LinuxQuestions.org
Download your favorite Linux distribution at LQ ISO.
Go Back   LinuxQuestions.org > Forums > Linux Forums > Linux - Distributions > Mandriva
User Name
Password
Mandriva This Forum is for the discussion of Mandriva (Mandrake) Linux.

Notices

Reply
 
Search this Thread
Old 10-16-2003, 03:20 PM   #1
chort
Senior Member
 
Registered: Jul 2003
Location: Silicon Valley, USA
Distribution: OpenBSD 4.6, OS X 10.6.2, CentOS 4 & 5
Posts: 3,660

Rep: Reputation: 69
Suddenly kernels won't finish booting


I have Mandrake 9.0. Recently my primary hard disk drive went bad (starting having read and write errors) so I bought an identical hard drve and used tar to copy over all the information from every partition to my new hard drive.

I changed /etc/fstab to mount everything on the new disk. The only operation happening on the old disk was booting (still booted from the MBR on that disk). Eventually I decided just to remove the old drive entirely and boot off the new disk. I ran lilo with the proper config file and specified the new hd as the boot device, then I set the BIOS to boot off the second disk. Everything seemed to go fine.

The problem I now have is that some of the kernels will boot all the way to "freek xxxK of memory" and some kernels will only get to "unknown bridge, assuming transparent". I thought it was a devfs issue at first, because the failsafe kernel has devfs=nomount and it was able to get nearly to the end of the boot sequence, but I tried setting devfs=nomount on the 2.4.19-16 kernel and rerunning lilo and that didn't change the behavior (would still stop at the very beginning after loading the kernel into memory). I did a little experimenting and notice that the nonfb option would also get nearly to the end of the boot process befor dying.

What in the world could be causing this problem? I ran fsck.ext3 -f on every partition and there weren't any problems. I can mount all the disks fine and view all the data from Knoppix, so it doesn't seem like a disk issue. I tried commenting out the initrd line and running lilo again (so it wouldn't use the ramdisk for booting) but that didn't make any difference either.

I'm so frustrated that there isn't any debugging information available. I'm about ready to just backup all my data and install FreeBSD instead because I never had any inexplicable problems like this with BSD.
 
Old 10-17-2003, 04:22 AM   #2
chort
Senior Member
 
Registered: Jul 2003
Location: Silicon Valley, USA
Distribution: OpenBSD 4.6, OS X 10.6.2, CentOS 4 & 5
Posts: 3,660

Original Poster
Rep: Reputation: 69
OK, so I think I've narrowed it down a bit more. The part think it's getting hung up on is starting init. Normally when I boot the Init 2.xx banner is the next thing that comes up after the messages about the bridging devices... Also, init does not start when I boot with failsafe or nonfb kernels.
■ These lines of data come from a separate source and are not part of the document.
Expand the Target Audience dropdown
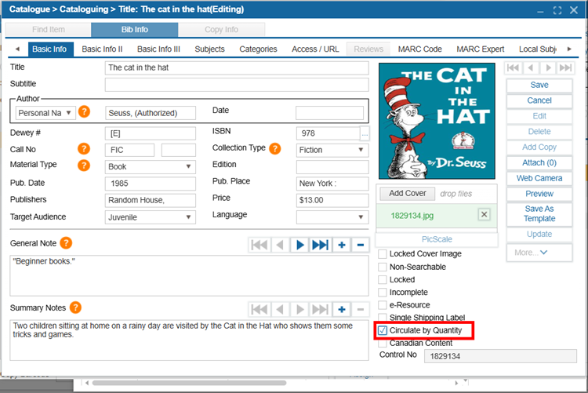The height and width of the screenshot is (393, 588). (150, 217)
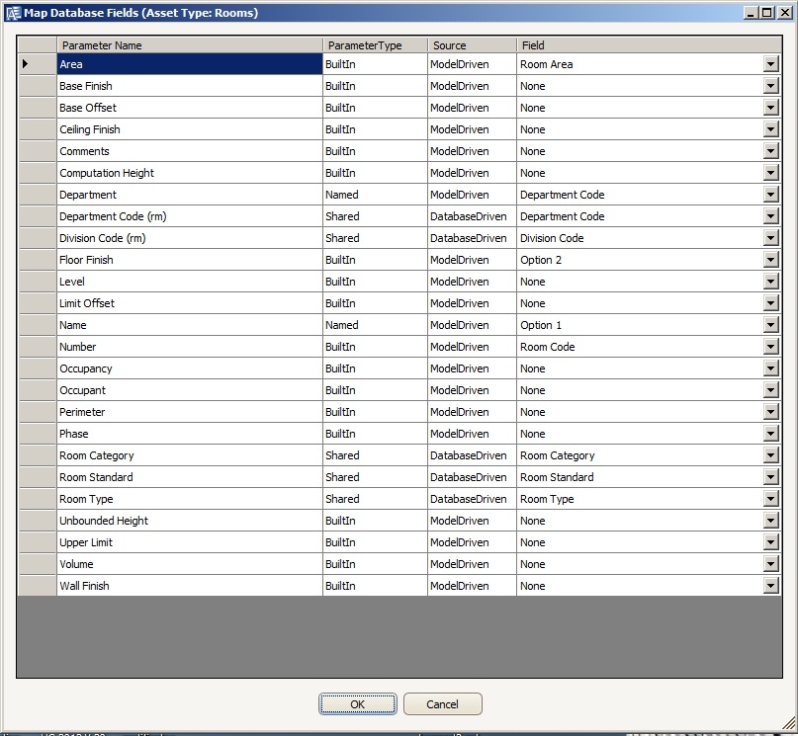Viewport: 798px width, 736px height.
Task: Open the Upper Limit field dropdown
Action: 772,541
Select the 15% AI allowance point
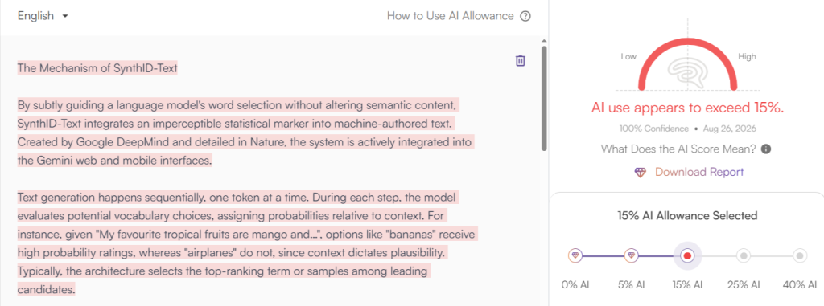 click(x=687, y=255)
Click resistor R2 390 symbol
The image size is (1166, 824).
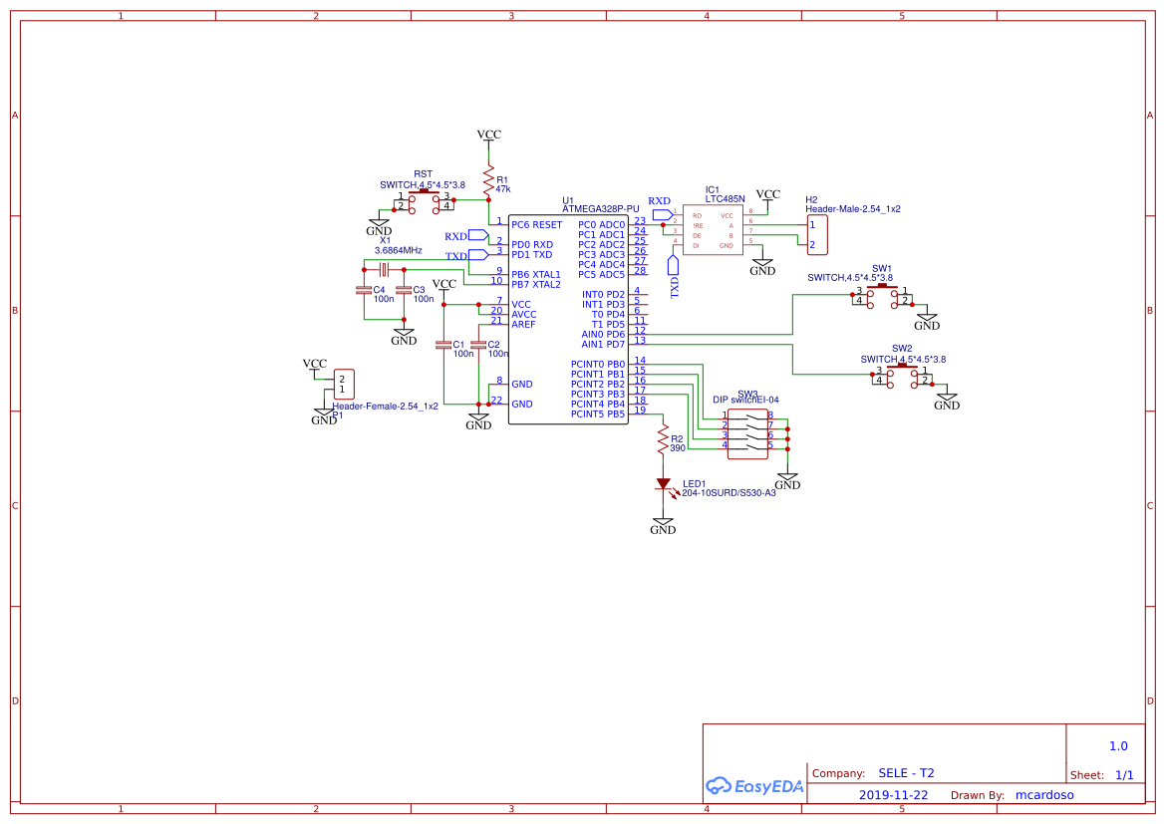[663, 438]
I tried booting my normal kernel with the options of single and debug and it does exactly what the failsafe config does.

Is my init some how damaged? Is it possible to repair init?

edit:
Well the saga continues. I still cannot figure out what is causing this problem. The research I've done today seems to indicate that the part it's getting stuck on is mounting the root fs. I'm not sure how that can be the case, since Knoppix can mount the same partition just fine.

I'm getting pretty desparate here. I'm thinking about reinstalling Mandrake from CDs and mounting / on a different partition, then copy my old /etc to the new root partition and try booting that way (using old /usr, /var, /home, etc but with new /). Of course I'll have to copy /bin, /sbin, and anything else that may have been changed by packages... hmm, I guess /lib too. Does this seem like a reasonable solution?
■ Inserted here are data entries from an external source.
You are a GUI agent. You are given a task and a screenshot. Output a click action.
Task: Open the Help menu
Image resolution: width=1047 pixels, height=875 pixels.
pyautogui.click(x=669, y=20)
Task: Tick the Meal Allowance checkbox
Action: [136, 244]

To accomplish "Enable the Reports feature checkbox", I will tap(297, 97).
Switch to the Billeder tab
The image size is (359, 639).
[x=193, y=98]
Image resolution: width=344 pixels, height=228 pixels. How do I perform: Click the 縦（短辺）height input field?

Last edited by chort; 10-17-2003 at 02:41 PM.
 
Old 10-17-2003, 04:36 PM   #3
chort
Senior Member
 
Registered: Jul 2003
Location: Silicon Valley, USA
Distribution: OpenBSD 4.6, OS X 10.6.2, CentOS 4 & 5
Posts: 3,660

Original Poster
Rep: Reputation: 69
So a little bit more information. Passing init=/bin/sh on the boot prompt has no effect (still halts at the same place) so I'm assuming that means the kernel is not even getting as far as evoking init. What else could happen in between loading the kernel into memory and starting init that would cause it to halt? If I don't specify emergency/single/failsafe at the boot prompt, it halts immediately after the "loading kernel ... unknown bridging resource ... " section. If I do pass single/emergency/failsafe it will get up to the section where it mounts devfs on /dev, then frees 136K of kernel memory, then... nothing.

Buehler, Buehler... anyone?
 
Old 10-19-2003, 04:45 AM   #4
chort
Senior Member
 
Registered: Jul 2003
Location: Silicon Valley, USA
Distribution: OpenBSD 4.6, OS X 10.6.2, CentOS 4 & 5
Posts: 3,660

Original Poster
Rep: Reputation: 69
Well in case anyone is interested, I finally gave up, bought a third hard drive, and installed OpenBSD. OBSD can read the data off all the Linux partitions just fine, so I copied over my important data and all the necessary configuration files and just started over.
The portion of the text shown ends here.